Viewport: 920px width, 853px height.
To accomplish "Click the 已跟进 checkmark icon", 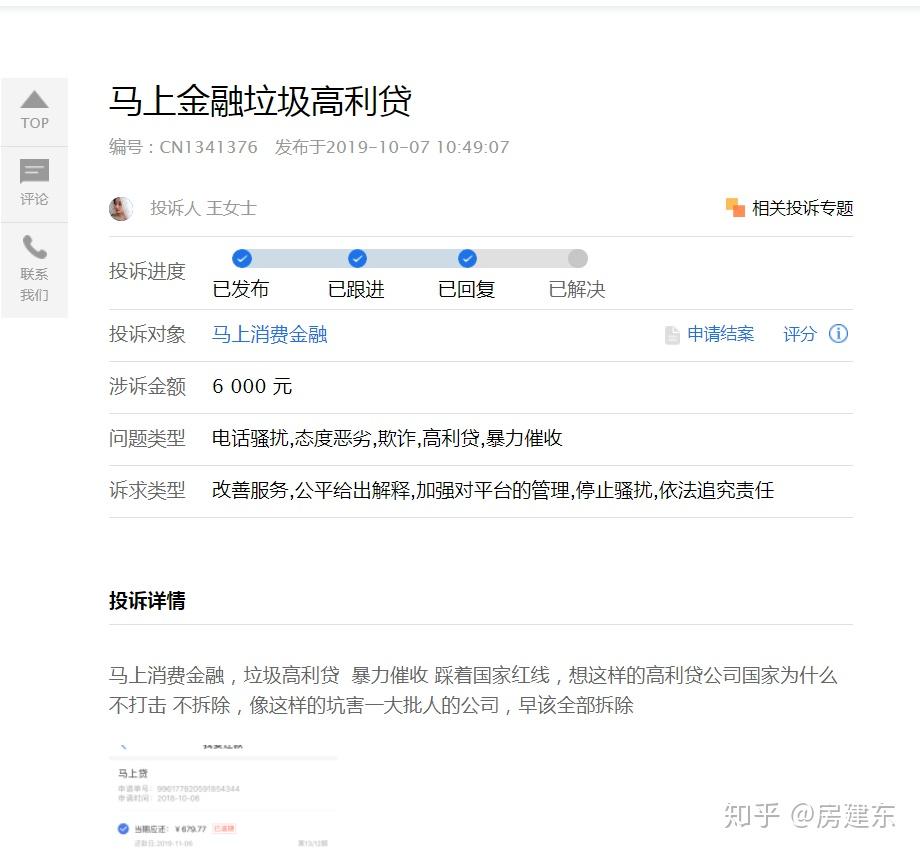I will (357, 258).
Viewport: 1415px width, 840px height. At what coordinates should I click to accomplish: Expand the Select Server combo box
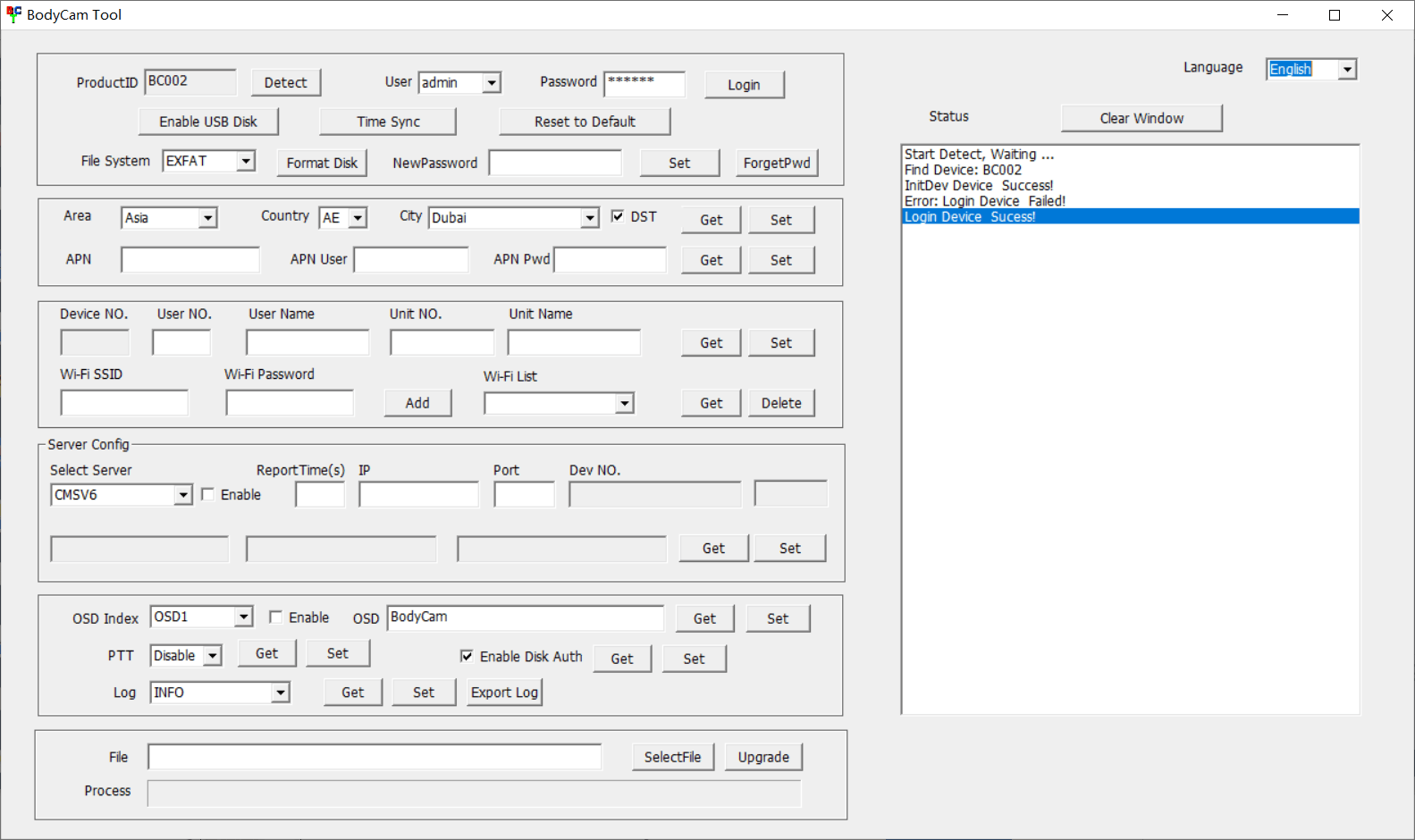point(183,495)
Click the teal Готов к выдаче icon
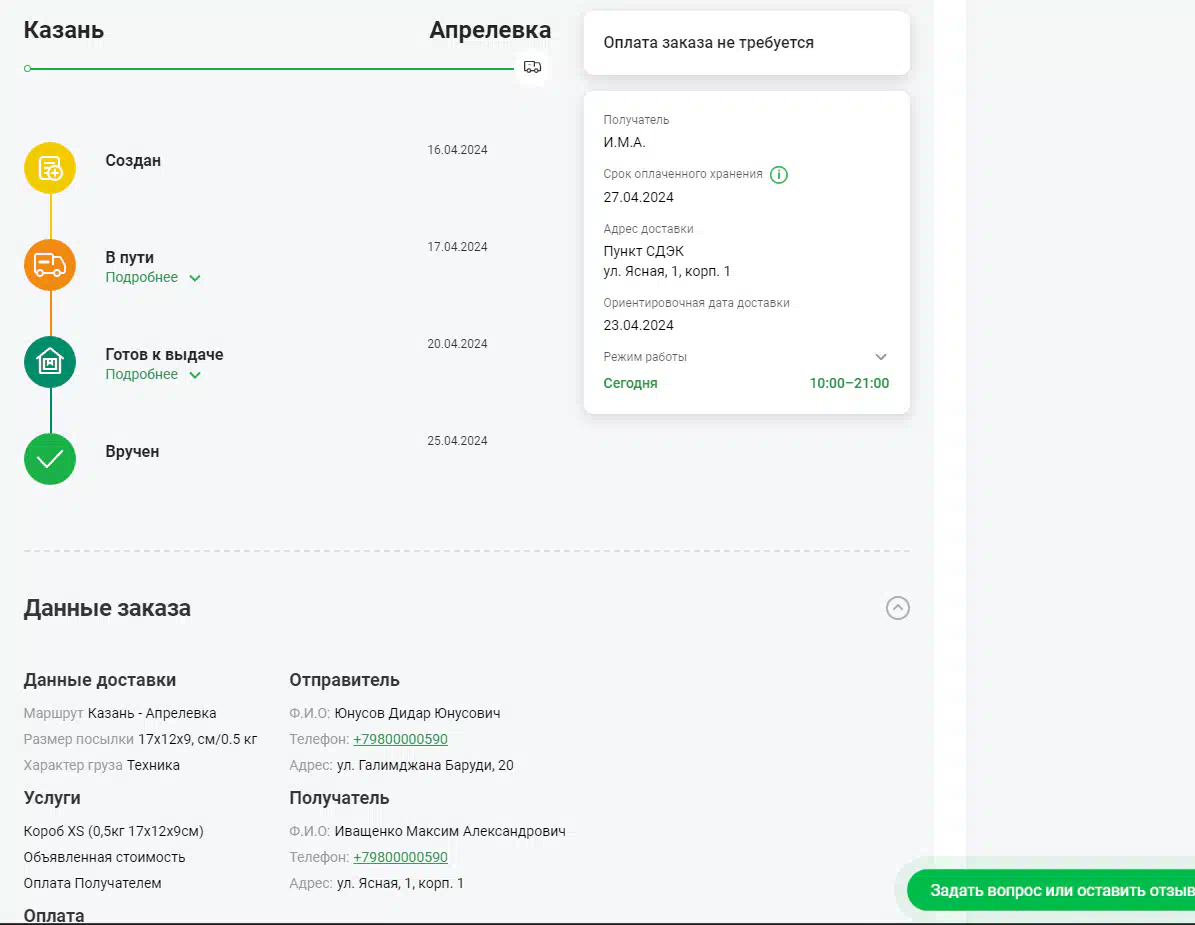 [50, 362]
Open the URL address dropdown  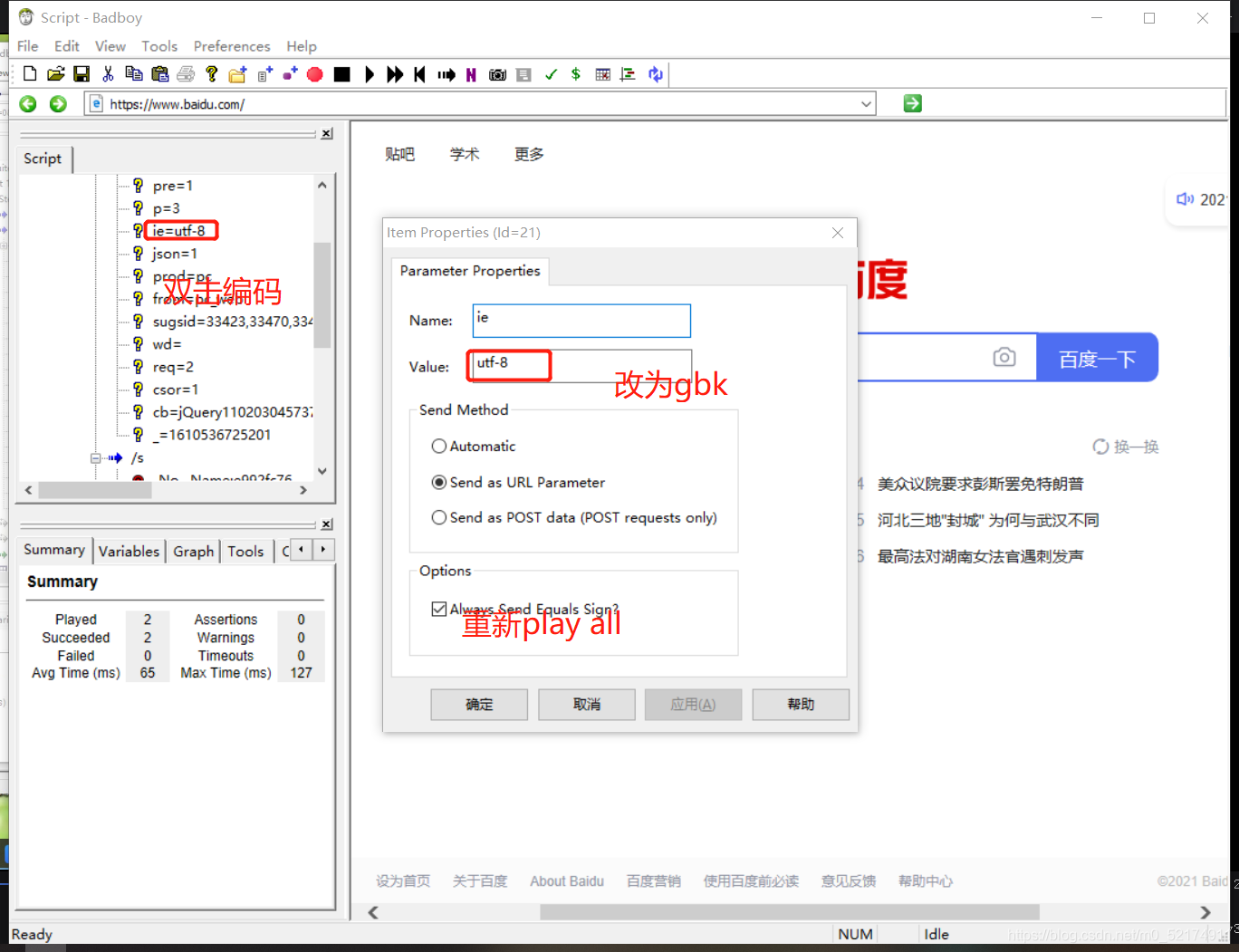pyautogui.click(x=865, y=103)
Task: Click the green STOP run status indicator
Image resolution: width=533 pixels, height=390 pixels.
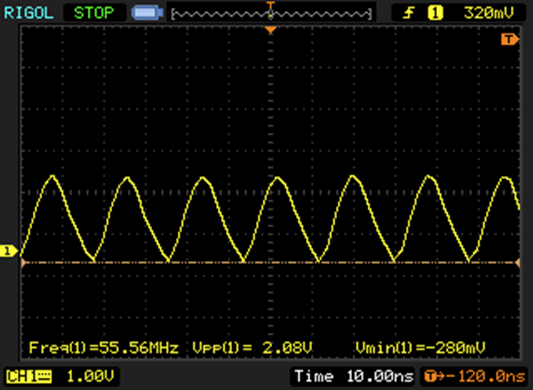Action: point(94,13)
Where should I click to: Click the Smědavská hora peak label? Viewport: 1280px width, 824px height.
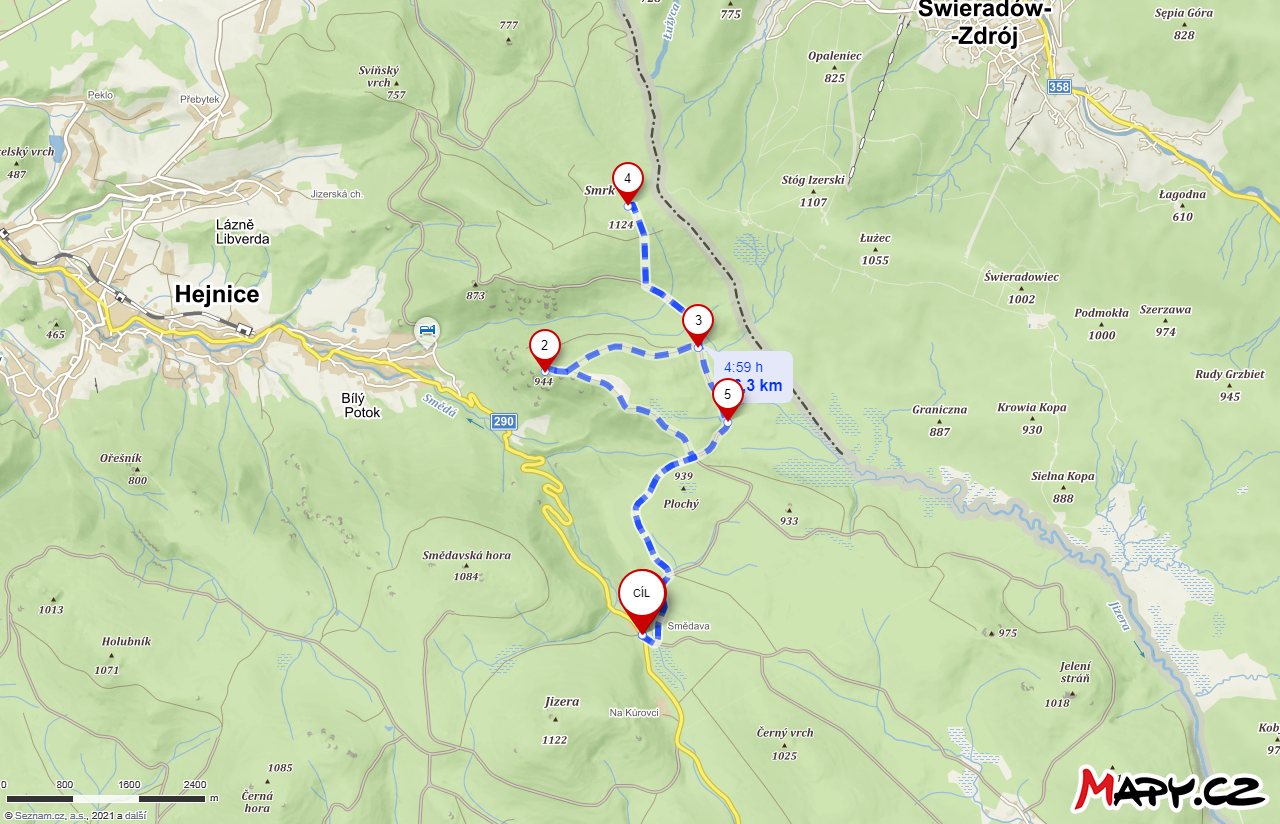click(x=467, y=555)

________

Short exercise ::
Copy the material word for word, starting at the line containing "Where should I" and continuing through the end of the material, leaving out the pictures.

Task output ::
Where should I click to: Click the Smědavská hora peak label? Viewport: 1280px width, 824px height.
click(x=467, y=555)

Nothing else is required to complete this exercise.